* **Exercise goal**
In the column headed "History, Swinging On Its Hinge," which school is Kim Phillips-Fein said to belong to?

* **Passage**
History, Swinging On Its Hinge


Readers, if they are diligent, plow through a couple thousand words each week to extract Economic Principals’ message – or not, depending on whether the topic seems interesting to them. Why that length?  The form evolved, and now seems natural to the function.

 

Not this week.

 

I’ve been reading The Great Inflation and Its Aftermath: The Past and Future of American Affluence, by Robert J. Samuelson, of Newsweek and The Washington Post; Invisible Hands: The Making of the Conservative Movement From the New Deal to Reagan, by Kim Phillips-Fein, of New York University’s Gallatin School; and “Why America Needs an Economic Strategy”  by Michael Porter, of Harvard Business School, in the November10 issue of Business Week.  Each sheds light on choices facing the next president.

* **Source material**

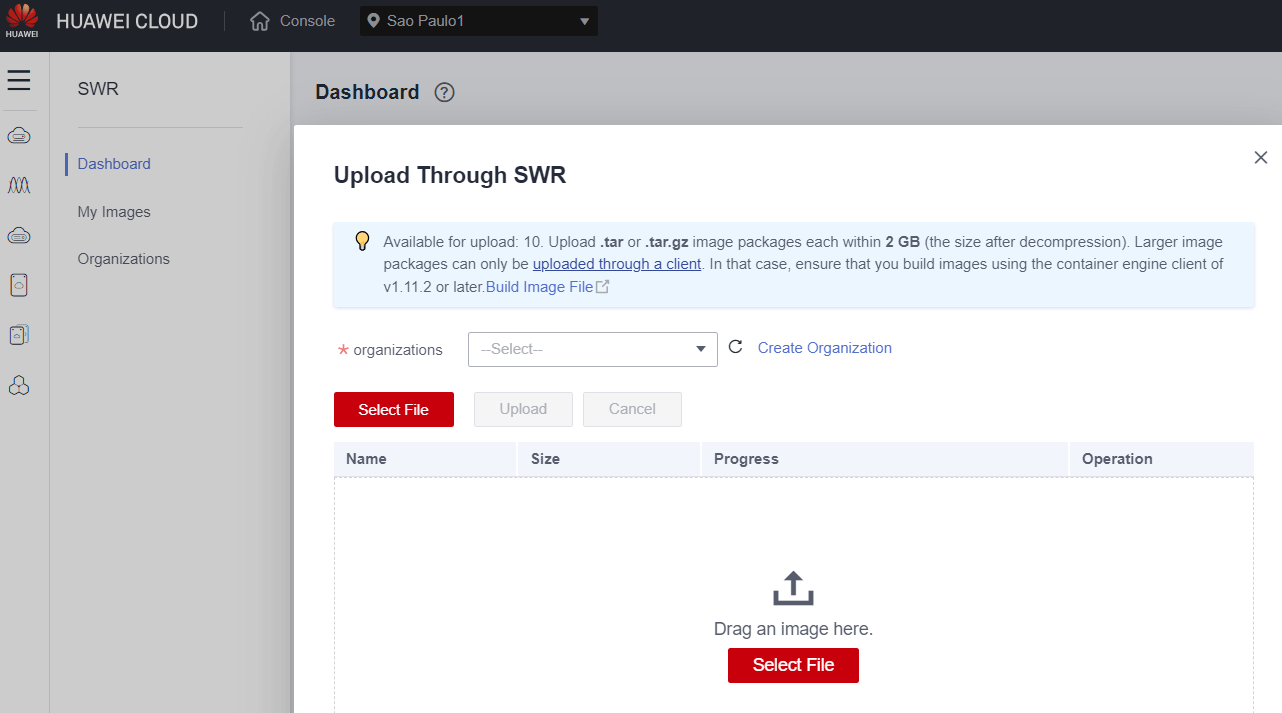
Task: Open the container instance icon in sidebar
Action: tap(19, 285)
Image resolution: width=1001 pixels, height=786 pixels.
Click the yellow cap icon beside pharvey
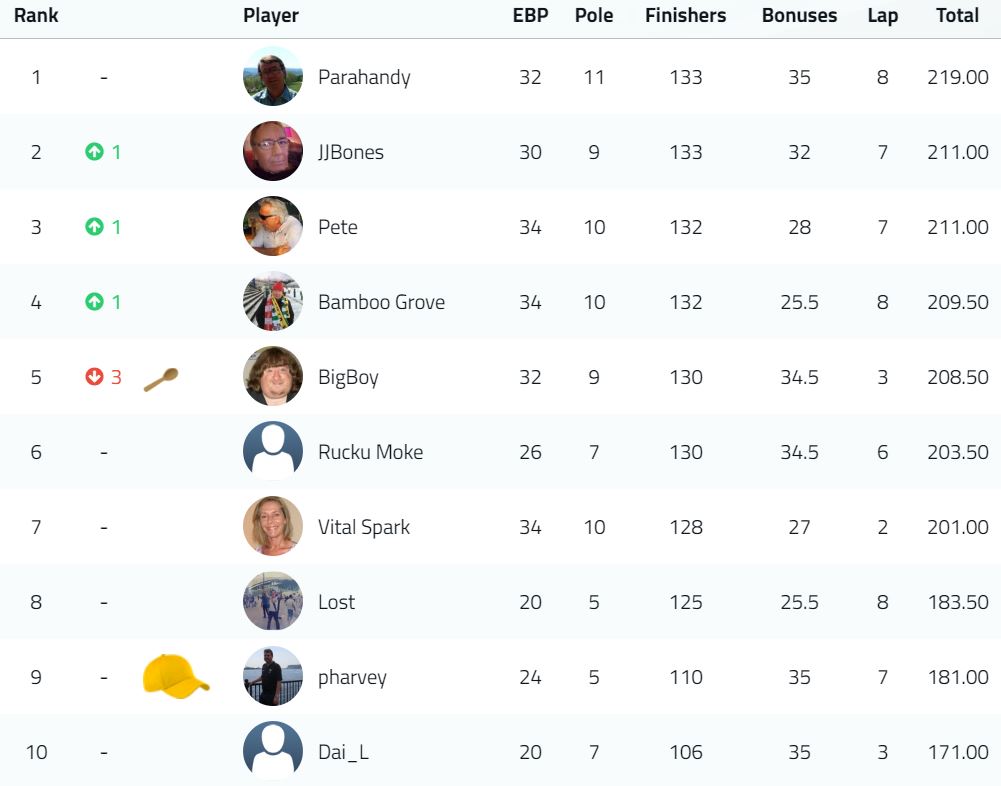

* **Reply to the task**
New York University's Gallatin School.